About my feeling towards the guy. I still don't know. 'Though we have known each other for almost four years, we haven't spent time with each other yet. WE went out and he visited me as friends several times late last year and last month before he says his feelings to me.
1 person likes this
@WakeUpKitty (8694)
• Netherlands
6 Feb 13
There is nothing wrong with doubting a person. Plus I did not read anything that already shows you two have (started) a (strong) relationship. You did not even start with it. Just one date doesn't mean you have a relationship or he is your bf. I would say: take the time for it and in the meanwhile go on with your life, meet other people, female and male. I do not find it abnormal you did not hear from him for nearly 2 weeks, I assume he did not hear from you either or? I think he has a life (just like you) and you both have things on your mind. Personally I would ignore his "liking me" etc at the start first. Better build some friendship first, have some fun, before you dive into the next relationship. Also keep in mind that people say a lot but what is said has to be proved in deeds as well.
1 person likes this
@enelym001 (8322)
• Philippines
6 Feb 13
You got it right. We're not together. And I have to get to know his intentions first. Or whether he would really puts in effort. Doing exactly as you're saying. I am having all the time in my life. Spending time with male and female friends.

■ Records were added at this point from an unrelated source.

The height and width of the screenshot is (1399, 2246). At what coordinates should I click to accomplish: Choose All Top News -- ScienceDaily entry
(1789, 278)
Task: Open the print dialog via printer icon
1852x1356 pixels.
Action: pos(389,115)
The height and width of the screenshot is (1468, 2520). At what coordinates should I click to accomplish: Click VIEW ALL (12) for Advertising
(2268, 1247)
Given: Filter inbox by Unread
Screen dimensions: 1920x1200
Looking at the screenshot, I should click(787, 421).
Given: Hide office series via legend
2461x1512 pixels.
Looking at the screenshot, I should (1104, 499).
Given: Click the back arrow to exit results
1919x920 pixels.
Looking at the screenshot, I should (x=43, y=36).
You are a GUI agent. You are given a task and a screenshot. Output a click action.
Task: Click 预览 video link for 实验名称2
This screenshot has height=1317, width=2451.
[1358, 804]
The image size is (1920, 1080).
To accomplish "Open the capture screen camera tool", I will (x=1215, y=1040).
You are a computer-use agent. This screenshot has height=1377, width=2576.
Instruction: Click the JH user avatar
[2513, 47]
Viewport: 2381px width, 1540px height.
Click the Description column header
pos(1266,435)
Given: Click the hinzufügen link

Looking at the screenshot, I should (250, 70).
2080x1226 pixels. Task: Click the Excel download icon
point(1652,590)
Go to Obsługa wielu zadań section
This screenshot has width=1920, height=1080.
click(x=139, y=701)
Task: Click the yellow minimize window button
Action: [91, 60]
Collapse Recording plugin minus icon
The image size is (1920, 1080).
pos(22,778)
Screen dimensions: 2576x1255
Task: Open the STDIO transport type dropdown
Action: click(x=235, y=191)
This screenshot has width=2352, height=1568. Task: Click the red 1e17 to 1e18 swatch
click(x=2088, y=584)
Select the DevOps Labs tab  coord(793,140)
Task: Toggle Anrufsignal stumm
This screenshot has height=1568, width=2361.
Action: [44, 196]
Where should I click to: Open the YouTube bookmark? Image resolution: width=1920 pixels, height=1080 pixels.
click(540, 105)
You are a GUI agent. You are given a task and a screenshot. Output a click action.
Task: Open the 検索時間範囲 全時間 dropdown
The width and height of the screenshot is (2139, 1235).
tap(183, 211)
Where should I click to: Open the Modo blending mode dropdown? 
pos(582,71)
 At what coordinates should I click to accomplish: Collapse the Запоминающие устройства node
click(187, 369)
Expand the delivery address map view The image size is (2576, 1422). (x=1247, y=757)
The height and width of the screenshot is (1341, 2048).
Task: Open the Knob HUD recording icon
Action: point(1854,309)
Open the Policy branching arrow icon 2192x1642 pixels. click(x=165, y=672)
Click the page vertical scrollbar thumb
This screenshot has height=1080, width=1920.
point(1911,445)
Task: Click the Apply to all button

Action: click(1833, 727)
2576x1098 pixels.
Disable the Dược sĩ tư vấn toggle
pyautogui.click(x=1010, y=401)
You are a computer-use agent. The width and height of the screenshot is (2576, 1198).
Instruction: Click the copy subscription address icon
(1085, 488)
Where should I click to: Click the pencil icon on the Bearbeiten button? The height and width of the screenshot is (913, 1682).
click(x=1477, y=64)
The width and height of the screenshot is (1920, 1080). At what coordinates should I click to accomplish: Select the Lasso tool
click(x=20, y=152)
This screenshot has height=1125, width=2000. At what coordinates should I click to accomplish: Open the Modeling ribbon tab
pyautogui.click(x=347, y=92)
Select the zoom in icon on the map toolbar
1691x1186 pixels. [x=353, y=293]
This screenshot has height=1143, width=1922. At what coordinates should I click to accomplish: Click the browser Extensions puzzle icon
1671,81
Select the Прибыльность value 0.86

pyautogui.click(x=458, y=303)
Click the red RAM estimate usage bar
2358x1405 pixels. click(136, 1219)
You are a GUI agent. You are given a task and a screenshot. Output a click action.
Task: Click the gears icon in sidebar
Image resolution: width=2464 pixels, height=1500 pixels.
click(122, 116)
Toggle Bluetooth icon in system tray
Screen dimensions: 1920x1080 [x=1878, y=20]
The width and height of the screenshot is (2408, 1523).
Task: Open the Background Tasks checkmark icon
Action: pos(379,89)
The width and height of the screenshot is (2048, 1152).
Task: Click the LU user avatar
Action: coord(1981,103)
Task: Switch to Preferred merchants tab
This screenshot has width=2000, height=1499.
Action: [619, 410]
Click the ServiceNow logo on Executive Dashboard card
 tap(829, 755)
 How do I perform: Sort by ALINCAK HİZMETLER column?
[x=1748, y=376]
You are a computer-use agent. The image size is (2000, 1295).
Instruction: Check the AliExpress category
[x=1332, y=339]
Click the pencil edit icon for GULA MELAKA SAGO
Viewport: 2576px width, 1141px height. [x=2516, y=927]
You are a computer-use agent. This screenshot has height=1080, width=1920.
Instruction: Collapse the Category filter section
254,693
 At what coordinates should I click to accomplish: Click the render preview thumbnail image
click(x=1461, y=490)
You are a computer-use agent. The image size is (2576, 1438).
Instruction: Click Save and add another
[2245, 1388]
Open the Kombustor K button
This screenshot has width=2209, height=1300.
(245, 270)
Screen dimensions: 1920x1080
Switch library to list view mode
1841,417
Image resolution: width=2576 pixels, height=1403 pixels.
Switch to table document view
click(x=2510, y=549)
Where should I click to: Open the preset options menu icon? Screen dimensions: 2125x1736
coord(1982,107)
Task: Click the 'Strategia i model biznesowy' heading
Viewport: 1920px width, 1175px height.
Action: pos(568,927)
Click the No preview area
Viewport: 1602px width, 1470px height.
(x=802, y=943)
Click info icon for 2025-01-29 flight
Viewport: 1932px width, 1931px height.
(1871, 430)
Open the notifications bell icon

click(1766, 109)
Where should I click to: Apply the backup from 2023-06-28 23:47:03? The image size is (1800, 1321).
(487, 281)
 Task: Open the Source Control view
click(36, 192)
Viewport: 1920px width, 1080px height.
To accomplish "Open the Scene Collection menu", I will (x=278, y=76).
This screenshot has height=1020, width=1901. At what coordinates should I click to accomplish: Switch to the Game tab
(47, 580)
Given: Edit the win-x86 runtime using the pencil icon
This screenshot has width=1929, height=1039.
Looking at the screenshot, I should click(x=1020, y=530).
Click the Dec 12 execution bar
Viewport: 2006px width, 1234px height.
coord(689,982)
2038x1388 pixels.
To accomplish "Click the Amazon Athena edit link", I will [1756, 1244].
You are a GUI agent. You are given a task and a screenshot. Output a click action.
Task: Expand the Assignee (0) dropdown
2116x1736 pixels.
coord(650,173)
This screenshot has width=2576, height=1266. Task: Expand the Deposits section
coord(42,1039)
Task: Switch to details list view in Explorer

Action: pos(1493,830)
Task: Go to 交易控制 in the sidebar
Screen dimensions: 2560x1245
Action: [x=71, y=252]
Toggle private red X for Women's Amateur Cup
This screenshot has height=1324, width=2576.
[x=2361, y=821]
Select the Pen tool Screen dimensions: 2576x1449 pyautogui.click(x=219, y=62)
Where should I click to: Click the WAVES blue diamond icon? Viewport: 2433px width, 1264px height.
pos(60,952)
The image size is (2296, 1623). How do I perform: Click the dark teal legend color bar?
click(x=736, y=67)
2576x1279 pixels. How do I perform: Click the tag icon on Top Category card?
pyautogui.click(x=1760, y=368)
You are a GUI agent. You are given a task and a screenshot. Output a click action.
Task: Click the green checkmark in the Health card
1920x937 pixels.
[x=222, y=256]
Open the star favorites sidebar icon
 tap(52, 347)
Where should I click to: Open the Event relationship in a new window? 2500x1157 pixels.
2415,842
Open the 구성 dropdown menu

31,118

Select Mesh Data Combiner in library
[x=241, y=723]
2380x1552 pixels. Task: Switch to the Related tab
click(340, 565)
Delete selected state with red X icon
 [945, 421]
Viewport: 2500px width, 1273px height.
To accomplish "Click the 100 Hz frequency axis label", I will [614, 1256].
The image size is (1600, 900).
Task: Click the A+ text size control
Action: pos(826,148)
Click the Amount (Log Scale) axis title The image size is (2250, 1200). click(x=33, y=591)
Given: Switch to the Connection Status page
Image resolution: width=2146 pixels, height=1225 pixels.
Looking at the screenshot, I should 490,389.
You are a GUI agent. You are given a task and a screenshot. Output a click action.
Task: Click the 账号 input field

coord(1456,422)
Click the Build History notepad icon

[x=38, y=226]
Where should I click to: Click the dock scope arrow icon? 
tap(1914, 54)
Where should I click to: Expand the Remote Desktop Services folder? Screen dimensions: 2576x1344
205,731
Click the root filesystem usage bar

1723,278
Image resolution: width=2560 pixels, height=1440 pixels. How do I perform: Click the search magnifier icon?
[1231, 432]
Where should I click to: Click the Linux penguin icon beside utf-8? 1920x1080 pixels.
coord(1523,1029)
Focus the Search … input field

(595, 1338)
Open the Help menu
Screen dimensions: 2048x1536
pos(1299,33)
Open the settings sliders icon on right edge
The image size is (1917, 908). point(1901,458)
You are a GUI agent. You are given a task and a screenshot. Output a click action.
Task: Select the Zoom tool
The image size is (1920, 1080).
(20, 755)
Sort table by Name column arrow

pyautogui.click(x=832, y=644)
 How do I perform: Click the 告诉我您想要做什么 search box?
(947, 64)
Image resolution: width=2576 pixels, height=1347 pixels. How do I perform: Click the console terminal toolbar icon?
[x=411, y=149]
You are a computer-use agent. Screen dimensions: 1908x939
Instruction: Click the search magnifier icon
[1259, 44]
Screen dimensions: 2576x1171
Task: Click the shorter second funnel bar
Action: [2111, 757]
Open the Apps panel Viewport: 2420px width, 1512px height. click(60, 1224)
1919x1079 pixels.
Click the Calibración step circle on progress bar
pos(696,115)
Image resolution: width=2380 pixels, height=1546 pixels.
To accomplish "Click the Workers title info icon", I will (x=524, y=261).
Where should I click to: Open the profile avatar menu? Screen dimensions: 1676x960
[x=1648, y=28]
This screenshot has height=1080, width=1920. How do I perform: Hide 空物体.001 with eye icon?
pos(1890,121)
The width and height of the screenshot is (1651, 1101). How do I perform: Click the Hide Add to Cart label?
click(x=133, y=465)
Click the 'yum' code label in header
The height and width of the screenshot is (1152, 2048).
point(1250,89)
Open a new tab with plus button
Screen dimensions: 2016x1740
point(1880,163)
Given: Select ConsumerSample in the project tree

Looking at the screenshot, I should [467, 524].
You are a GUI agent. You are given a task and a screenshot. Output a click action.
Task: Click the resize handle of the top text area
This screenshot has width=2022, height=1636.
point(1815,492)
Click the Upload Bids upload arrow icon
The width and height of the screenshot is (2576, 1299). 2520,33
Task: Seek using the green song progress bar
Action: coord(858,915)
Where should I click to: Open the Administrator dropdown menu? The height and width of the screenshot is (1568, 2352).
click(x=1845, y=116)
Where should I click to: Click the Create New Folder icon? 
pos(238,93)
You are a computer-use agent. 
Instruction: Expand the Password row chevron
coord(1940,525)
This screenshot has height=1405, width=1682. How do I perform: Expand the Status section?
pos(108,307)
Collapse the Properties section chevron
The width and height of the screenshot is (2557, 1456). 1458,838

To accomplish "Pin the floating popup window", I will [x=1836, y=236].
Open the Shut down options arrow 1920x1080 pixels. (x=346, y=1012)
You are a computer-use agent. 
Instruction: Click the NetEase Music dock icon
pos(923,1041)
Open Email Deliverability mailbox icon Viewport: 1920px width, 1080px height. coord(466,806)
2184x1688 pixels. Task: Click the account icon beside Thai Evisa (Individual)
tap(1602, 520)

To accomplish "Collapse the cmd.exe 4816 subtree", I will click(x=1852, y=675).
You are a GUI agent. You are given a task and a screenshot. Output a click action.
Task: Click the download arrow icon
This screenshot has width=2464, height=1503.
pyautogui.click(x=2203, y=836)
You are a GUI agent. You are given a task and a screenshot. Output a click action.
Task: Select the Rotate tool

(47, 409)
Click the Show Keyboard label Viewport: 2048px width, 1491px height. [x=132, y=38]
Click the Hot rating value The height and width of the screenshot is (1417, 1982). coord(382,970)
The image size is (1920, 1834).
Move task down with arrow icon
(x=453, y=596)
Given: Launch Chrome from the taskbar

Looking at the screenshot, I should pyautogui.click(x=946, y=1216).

Yes he did not hear from me too. He thought that me not replying on his message means a negative for him. And that me, refusing to be hugged by him and hold hands with him is a bad shot. Only yesterday he tried to confirmed whether I was angry at him.
Also keep in mind that people say a lot but what is said has to be proved in deeds as well. I totally agree with that. I have proven that people who have so many beautiful/romantic words to say tends to be those that don't actually mean what they say.
1 person likes this
@bounce58 (17387)
• Canada
8 Feb 13
I think you just have to lay back and give it some time. I don't think there is a quick solution on determining who's real and who's fake. I think only time can tell who's genuine. For the 'real' people would always be there even if it takes a while.
Don't force it. It'll come to you.
Good luck!
@enelym001 (8322)
• Philippines
7 Mar 13
I saw your reply late been 4 weeks already...
Yes and even if this guy and I are together in a relationship now. I guess we wouldn't really know until we've been with there for a longer time.